Extracted records
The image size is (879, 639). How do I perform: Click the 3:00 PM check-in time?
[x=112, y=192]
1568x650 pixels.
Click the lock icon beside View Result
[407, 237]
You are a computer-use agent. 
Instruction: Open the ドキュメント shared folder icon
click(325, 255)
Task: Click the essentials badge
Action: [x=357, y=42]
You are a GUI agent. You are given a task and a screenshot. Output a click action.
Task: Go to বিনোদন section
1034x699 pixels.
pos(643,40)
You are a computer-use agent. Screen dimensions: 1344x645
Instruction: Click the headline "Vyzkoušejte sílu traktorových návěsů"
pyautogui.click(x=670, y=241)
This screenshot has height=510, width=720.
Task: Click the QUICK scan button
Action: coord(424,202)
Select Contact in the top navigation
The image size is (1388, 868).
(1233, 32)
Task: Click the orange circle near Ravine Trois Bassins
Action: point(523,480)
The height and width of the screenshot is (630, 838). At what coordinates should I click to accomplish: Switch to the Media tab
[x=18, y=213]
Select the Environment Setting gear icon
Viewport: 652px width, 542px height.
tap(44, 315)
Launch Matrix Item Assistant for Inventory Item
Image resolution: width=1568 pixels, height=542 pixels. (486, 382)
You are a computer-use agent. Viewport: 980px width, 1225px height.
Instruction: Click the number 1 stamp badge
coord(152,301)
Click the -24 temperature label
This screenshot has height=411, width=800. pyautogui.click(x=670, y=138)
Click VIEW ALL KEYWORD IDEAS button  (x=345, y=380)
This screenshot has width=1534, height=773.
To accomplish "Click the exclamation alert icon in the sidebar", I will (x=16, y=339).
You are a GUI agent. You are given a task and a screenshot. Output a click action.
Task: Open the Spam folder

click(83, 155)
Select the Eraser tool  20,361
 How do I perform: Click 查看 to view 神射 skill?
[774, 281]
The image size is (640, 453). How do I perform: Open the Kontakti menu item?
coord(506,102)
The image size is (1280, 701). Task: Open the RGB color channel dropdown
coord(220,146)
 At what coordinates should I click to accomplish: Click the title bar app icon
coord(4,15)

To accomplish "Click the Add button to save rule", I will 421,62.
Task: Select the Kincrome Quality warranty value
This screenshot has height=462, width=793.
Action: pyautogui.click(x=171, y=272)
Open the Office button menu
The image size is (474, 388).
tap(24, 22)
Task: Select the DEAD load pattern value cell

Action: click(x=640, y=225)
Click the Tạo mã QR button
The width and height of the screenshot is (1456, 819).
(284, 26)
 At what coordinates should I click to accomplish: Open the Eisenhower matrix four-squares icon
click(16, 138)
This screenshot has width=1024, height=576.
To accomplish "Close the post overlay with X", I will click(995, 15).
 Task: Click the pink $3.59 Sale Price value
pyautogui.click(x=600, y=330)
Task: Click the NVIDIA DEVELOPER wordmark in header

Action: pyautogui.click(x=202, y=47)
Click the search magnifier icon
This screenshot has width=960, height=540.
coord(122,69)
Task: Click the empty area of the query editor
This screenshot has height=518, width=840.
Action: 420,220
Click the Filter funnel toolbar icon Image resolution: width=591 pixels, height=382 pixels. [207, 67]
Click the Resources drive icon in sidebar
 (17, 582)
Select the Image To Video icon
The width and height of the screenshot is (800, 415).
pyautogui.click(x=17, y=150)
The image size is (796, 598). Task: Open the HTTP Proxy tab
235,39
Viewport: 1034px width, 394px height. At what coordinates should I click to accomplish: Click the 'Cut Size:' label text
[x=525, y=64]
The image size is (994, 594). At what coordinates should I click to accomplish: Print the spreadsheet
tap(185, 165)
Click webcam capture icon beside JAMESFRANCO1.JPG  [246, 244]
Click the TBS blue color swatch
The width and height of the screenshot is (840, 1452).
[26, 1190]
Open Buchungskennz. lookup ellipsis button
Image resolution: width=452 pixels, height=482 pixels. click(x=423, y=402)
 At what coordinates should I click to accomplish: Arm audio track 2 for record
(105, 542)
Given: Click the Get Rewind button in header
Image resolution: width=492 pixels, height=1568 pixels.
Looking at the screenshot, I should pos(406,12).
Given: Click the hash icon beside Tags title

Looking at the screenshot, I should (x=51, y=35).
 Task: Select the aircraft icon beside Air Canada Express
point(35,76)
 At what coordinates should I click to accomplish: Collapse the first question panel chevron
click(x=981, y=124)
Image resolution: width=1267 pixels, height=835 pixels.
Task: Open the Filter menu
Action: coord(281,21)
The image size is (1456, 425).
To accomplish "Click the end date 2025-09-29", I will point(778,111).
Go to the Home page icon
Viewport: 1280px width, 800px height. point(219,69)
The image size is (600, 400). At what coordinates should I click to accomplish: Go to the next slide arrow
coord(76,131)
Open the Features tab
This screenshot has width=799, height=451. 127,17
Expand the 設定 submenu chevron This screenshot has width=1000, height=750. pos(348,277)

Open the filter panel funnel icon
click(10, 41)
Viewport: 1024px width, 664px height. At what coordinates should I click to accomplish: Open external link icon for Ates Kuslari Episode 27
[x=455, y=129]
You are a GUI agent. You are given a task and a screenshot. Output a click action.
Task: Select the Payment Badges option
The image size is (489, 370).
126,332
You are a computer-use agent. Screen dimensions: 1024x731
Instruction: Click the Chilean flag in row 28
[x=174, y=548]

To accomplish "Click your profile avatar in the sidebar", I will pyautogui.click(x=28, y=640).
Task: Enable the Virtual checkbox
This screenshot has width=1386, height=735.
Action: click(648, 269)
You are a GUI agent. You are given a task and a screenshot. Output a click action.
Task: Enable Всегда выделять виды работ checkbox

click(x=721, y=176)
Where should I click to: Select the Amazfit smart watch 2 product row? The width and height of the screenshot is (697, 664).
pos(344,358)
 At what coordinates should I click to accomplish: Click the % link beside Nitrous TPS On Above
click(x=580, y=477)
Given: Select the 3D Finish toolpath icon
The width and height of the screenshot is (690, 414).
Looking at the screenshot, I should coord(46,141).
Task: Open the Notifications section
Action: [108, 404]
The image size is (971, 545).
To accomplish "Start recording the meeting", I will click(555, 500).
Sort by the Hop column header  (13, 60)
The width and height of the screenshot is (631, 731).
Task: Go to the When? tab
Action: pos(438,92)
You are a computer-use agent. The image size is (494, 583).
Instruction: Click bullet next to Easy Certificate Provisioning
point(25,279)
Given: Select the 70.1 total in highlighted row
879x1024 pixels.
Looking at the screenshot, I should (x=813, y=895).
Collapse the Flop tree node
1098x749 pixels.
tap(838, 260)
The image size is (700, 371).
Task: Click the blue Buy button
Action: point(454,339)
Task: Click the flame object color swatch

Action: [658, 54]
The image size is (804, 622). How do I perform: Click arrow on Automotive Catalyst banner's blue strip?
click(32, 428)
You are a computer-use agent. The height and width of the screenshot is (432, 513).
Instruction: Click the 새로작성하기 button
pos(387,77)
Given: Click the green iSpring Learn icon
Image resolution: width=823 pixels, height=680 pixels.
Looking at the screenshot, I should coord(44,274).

Exercise prompt:
Identify the lines above that contain the word "dimensions", then copy them.

Task answer:
You are a computer-use agent. Screen dimensions: 1344x645
You are a computer-use agent. Screen dimensions: 1024x731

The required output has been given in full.